▸ **ENTRIES**
- - - -

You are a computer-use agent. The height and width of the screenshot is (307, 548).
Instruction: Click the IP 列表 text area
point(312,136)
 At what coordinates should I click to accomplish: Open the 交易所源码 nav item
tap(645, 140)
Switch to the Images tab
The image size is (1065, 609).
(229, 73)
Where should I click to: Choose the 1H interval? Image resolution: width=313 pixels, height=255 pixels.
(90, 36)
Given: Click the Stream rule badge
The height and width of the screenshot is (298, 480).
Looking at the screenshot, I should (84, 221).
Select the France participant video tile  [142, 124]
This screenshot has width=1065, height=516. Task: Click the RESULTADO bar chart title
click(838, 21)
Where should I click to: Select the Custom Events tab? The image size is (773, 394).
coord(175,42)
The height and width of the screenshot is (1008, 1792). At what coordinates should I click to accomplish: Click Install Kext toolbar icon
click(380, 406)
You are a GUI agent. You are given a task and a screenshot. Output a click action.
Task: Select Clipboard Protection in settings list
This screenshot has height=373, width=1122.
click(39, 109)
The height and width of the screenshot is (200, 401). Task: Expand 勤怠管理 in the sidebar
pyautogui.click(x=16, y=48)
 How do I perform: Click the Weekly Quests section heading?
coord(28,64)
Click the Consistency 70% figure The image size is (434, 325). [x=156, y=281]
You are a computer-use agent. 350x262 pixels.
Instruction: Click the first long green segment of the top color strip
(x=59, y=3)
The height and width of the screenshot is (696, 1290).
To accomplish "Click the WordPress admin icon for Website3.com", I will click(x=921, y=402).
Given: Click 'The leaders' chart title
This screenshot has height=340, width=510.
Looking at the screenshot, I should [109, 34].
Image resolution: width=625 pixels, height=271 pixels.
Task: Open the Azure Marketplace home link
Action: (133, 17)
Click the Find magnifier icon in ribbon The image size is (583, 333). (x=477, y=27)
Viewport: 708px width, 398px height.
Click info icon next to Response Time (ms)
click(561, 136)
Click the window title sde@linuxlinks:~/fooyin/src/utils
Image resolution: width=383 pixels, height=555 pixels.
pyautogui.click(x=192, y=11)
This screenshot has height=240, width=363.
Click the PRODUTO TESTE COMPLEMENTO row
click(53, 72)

- - - -

Count the lines in the items above that contain the string "computer", treating uppercase and lowercase as different, and reply with the number alone.

▸ **FINAL ANSWER**
2